Problem to solve |
Recast each line of the items below as a Markdown table with a Row column for the row number and a Line column for the line itself. Leave out blank lines.

Record list |
--
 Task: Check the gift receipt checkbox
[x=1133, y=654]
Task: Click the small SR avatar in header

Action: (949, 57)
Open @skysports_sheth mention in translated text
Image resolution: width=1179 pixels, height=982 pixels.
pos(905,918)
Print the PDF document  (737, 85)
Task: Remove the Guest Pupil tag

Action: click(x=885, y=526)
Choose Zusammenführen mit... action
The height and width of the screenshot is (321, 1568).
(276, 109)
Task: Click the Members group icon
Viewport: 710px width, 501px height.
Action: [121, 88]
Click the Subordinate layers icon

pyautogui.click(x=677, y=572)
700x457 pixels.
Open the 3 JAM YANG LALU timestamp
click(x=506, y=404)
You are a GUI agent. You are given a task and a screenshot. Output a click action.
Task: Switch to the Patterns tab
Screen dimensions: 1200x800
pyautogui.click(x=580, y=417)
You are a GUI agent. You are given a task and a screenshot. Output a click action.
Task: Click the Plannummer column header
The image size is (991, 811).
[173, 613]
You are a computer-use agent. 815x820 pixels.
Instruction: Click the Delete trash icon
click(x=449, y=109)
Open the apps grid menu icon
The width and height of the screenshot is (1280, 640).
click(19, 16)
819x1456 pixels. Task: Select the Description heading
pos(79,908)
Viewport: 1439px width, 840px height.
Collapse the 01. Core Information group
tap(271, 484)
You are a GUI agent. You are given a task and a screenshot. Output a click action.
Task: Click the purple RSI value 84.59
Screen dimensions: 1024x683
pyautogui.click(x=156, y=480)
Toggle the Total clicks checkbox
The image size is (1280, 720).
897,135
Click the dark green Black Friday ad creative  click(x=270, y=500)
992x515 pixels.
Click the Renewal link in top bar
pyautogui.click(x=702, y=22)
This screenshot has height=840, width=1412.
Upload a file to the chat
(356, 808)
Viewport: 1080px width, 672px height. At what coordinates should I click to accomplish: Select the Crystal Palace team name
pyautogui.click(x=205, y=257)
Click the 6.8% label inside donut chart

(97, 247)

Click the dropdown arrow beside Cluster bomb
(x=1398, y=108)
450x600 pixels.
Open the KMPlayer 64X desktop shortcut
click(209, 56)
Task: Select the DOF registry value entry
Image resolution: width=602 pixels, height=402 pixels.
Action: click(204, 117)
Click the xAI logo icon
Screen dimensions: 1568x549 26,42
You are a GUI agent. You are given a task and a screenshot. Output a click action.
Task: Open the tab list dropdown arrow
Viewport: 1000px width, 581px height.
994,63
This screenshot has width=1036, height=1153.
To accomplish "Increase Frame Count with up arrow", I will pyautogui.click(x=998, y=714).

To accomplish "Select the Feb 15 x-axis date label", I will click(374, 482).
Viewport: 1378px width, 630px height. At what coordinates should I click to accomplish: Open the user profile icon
--
Solution to the exercise |
| Row | Line |
|---|---|
| 1 |  Task: Check the gift receipt checkbox |
| 2 | [x=1133, y=654] |
| 3 | Task: Click the small SR avatar in header |
| 4 | Action: (949, 57) |
| 5 | Open @skysports_sheth mention in translated text |
| 6 | Image resolution: width=1179 pixels, height=982 pixels. |
| 7 | pos(905,918) |
| 8 | Print the PDF document  (737, 85) |
| 9 | Task: Remove the Guest Pupil tag |
| 10 | Action: click(x=885, y=526) |
| 11 | Choose Zusammenführen mit... action |
| 12 | The height and width of the screenshot is (321, 1568). |
| 13 | (276, 109) |
| 14 | Task: Click the Members group icon |
| 15 | Viewport: 710px width, 501px height. |
| 16 | Action: [121, 88] |
| 17 | Click the Subordinate layers icon |
| 18 | pyautogui.click(x=677, y=572) |
| 19 | 700x457 pixels. |
| 20 | Open the 3 JAM YANG LALU timestamp |
| 21 | click(x=506, y=404) |
| 22 | You are a GUI agent. You are given a task and a screenshot. Output a click action. |
| 23 | Task: Switch to the Patterns tab |
| 24 | Screen dimensions: 1200x800 |
| 25 | pyautogui.click(x=580, y=417) |
| 26 | You are a GUI agent. You are given a task and a screenshot. Output a click action. |
| 27 | Task: Click the Plannummer column header |
| 28 | The image size is (991, 811). |
| 29 | [173, 613] |
| 30 | You are a computer-use agent. 815x820 pixels. |
| 31 | Instruction: Click the Delete trash icon |
| 32 | click(x=449, y=109) |
| 33 | Open the apps grid menu icon |
| 34 | The width and height of the screenshot is (1280, 640). |
| 35 | click(19, 16) |
| 36 | 819x1456 pixels. Task: Select the Description heading |
| 37 | pos(79,908) |
| 38 | Viewport: 1439px width, 840px height. |
| 39 | Collapse the 01. Core Information group |
| 40 | tap(271, 484) |
| 41 | You are a GUI agent. You are given a task and a screenshot. Output a click action. |
| 42 | Task: Click the purple RSI value 84.59 |
| 43 | Screen dimensions: 1024x683 |
| 44 | pyautogui.click(x=156, y=480) |
| 45 | Toggle the Total clicks checkbox |
| 46 | The image size is (1280, 720). |
| 47 | 897,135 |
| 48 | Click the dark green Black Friday ad creative  click(x=270, y=500) |
| 49 | 992x515 pixels. |
| 50 | Click the Renewal link in top bar |
| 51 | pyautogui.click(x=702, y=22) |
| 52 | This screenshot has height=840, width=1412. |
| 53 | Upload a file to the chat |
| 54 | (356, 808) |
| 55 | Viewport: 1080px width, 672px height. At what coordinates should I click to accomplish: Select the Crystal Palace team name |
| 56 | pyautogui.click(x=205, y=257) |
| 57 | Click the 6.8% label inside donut chart |
| 58 | (97, 247) |
| 59 | Click the dropdown arrow beside Cluster bomb |
| 60 | (x=1398, y=108) |
| 61 | 450x600 pixels. |
| 62 | Open the KMPlayer 64X desktop shortcut |
| 63 | click(209, 56) |
| 64 | Task: Select the DOF registry value entry |
| 65 | Image resolution: width=602 pixels, height=402 pixels. |
| 66 | Action: click(204, 117) |
| 67 | Click the xAI logo icon |
| 68 | Screen dimensions: 1568x549 26,42 |
| 69 | You are a GUI agent. You are given a task and a screenshot. Output a click action. |
| 70 | Task: Open the tab list dropdown arrow |
| 71 | Viewport: 1000px width, 581px height. |
| 72 | 994,63 |
| 73 | This screenshot has width=1036, height=1153. |
| 74 | To accomplish "Increase Frame Count with up arrow", I will pyautogui.click(x=998, y=714). |
| 75 | To accomplish "Select the Feb 15 x-axis date label", I will click(374, 482). |
| 76 | Viewport: 1378px width, 630px height. At what coordinates should I click to accomplish: Open the user profile icon |